Saved data entries:
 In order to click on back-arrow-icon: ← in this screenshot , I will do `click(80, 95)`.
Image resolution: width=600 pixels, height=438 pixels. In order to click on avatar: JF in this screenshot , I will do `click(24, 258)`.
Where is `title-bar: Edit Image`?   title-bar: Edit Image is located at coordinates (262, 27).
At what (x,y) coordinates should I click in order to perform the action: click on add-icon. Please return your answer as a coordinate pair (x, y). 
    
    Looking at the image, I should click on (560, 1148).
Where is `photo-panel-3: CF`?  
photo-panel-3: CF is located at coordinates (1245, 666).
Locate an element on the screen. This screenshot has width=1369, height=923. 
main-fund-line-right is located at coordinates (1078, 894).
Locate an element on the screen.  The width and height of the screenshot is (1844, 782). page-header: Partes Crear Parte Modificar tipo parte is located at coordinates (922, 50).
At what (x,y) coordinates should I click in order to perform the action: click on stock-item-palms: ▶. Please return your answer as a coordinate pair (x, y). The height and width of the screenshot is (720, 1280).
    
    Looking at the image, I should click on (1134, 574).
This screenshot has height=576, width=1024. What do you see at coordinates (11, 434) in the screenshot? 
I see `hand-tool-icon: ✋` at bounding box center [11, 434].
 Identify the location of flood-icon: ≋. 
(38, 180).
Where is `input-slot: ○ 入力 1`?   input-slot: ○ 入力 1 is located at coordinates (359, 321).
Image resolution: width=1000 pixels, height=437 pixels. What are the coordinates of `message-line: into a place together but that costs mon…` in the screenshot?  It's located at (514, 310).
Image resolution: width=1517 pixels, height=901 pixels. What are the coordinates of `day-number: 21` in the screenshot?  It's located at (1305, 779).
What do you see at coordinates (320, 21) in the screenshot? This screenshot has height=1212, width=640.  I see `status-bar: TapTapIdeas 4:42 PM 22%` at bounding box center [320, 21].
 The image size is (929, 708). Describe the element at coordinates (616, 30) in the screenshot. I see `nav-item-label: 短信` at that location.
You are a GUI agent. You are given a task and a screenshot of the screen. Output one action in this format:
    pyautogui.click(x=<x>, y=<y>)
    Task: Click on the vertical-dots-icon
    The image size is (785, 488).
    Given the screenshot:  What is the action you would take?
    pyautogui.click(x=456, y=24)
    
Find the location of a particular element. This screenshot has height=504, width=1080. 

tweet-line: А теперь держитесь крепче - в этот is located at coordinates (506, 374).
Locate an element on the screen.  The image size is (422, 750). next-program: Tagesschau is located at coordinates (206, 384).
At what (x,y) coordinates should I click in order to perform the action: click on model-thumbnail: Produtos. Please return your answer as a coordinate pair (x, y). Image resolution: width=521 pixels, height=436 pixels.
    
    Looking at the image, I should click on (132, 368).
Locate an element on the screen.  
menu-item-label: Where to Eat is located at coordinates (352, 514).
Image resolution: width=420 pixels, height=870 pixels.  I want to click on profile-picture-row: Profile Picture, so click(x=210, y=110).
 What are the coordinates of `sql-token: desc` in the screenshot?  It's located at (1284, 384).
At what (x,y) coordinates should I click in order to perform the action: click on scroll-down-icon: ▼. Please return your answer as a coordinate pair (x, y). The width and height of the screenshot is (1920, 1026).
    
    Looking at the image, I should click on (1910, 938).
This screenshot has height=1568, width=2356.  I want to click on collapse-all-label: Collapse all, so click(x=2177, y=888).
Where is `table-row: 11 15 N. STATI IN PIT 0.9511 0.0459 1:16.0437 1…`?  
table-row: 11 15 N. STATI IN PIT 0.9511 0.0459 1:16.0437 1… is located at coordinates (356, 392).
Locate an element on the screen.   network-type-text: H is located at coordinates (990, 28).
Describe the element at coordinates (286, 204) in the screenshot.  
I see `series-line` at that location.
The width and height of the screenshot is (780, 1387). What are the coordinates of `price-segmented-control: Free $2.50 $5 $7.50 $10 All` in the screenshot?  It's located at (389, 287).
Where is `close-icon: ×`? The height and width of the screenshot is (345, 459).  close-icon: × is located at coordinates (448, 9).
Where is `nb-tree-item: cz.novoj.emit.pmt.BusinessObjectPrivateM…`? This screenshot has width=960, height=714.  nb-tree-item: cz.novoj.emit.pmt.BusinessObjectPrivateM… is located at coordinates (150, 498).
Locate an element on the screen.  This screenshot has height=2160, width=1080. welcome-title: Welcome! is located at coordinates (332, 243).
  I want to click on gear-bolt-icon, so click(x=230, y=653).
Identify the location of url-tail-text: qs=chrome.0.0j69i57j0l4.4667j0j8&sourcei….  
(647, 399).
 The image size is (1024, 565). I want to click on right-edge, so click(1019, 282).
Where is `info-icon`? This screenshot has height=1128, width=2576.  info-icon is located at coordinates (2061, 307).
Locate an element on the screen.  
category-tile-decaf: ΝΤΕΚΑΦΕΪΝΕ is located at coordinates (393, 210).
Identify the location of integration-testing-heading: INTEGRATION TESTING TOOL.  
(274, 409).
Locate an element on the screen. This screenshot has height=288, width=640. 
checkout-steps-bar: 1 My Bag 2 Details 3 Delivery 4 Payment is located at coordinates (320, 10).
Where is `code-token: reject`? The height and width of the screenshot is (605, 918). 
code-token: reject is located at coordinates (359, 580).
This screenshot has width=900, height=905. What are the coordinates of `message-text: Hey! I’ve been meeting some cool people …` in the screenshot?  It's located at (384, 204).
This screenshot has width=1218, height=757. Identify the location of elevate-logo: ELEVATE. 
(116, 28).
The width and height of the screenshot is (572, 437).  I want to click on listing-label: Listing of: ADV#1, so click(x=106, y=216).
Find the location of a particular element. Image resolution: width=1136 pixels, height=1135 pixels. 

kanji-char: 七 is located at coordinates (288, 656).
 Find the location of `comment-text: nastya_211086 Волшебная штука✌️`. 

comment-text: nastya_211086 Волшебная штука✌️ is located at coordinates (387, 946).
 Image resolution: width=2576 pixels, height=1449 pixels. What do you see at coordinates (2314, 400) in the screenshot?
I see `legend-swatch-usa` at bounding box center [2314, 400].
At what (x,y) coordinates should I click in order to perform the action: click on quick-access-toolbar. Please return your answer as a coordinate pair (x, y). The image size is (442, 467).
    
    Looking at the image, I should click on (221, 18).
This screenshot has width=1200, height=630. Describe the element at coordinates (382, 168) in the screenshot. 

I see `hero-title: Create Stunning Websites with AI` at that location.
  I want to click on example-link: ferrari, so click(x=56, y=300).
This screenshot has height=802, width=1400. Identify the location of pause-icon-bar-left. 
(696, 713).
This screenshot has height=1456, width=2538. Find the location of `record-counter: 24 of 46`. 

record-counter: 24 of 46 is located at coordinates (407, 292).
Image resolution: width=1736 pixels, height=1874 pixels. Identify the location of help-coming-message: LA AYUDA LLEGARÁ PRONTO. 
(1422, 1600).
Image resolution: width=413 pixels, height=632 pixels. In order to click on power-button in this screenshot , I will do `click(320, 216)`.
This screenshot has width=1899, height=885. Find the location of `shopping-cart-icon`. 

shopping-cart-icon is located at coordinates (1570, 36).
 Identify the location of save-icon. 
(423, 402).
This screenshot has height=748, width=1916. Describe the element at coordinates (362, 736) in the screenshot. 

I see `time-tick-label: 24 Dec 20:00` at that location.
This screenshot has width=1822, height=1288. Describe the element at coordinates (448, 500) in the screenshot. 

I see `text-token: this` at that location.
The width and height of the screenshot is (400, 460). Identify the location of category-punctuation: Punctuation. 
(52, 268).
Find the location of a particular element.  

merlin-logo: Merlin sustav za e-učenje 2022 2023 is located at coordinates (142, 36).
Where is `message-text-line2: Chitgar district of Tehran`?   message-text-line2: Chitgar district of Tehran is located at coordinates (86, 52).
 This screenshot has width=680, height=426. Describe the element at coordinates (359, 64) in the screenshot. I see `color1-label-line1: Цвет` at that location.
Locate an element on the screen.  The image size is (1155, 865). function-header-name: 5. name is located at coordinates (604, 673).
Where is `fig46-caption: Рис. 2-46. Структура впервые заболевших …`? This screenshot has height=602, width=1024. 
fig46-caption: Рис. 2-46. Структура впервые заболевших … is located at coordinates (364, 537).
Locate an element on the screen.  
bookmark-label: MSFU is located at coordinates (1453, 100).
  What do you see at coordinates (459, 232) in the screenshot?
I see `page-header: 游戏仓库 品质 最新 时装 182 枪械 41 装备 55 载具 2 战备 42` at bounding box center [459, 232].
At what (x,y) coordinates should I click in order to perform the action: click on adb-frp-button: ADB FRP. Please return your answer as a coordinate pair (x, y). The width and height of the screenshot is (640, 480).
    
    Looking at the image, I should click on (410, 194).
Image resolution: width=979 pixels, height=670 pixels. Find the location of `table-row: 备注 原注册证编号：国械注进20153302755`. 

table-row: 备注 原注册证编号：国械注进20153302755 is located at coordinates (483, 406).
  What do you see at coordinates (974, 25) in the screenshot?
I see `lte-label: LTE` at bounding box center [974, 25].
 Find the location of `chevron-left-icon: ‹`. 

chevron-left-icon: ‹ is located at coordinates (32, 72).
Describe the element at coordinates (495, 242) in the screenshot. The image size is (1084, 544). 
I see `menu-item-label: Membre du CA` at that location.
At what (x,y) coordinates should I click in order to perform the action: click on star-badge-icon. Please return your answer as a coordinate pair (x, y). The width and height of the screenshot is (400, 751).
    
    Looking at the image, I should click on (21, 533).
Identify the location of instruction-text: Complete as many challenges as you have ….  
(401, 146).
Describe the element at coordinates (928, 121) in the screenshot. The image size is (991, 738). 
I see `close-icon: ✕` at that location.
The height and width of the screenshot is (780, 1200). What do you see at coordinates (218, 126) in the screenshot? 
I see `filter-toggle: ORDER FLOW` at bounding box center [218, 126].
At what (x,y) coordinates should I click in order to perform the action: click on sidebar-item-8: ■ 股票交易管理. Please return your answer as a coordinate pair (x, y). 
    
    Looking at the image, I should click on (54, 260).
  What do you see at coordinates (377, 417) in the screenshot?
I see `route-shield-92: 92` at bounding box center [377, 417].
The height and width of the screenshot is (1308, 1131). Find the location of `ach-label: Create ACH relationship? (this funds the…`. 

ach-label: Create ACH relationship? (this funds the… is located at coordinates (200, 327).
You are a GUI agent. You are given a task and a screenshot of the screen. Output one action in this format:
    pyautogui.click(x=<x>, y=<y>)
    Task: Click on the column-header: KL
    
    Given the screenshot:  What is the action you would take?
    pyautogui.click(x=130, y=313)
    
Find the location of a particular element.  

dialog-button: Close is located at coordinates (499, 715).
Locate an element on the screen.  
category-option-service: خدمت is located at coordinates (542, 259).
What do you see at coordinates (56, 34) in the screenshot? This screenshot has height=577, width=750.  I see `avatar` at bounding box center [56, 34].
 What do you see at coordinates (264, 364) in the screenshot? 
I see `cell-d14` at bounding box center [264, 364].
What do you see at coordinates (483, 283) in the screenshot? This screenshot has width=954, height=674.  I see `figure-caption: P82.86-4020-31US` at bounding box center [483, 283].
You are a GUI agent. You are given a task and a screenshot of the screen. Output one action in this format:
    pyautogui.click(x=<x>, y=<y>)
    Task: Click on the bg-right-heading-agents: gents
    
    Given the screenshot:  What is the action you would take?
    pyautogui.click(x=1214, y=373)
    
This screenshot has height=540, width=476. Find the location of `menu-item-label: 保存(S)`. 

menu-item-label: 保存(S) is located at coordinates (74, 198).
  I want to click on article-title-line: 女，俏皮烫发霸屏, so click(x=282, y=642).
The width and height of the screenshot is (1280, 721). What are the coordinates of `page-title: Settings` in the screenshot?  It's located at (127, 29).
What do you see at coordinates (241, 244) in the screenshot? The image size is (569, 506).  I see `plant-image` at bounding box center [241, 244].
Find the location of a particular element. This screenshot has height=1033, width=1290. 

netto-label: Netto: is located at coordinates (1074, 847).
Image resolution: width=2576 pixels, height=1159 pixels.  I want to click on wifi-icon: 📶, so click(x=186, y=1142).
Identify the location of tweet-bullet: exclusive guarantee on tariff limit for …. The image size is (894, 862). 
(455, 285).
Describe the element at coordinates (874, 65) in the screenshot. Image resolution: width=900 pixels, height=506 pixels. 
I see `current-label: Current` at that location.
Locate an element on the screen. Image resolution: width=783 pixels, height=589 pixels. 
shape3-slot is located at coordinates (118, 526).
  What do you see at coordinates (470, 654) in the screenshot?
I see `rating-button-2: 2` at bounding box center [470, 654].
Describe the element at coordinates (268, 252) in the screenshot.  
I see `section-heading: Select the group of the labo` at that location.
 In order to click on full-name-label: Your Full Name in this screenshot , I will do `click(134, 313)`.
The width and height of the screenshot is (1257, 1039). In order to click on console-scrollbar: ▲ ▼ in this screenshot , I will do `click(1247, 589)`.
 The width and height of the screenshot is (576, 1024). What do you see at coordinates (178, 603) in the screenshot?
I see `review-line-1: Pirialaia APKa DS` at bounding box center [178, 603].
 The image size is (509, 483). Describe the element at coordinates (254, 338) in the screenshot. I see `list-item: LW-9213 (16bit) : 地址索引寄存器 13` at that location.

◆ PROBLEM TO WORK ON: Pick out every line of the listing above that contains the word "particular", matching case exactly.

◆ OUTPUT:
Find the location of a particular element. This screenshot has height=504, width=1080. 
Find the location of a particular element. Image resolution: width=1136 pixels, height=1135 pixels. 
Find the location of a particular element.  
Find the location of a particular element.  
Find the location of a particular element. This screenshot has height=1033, width=1290. 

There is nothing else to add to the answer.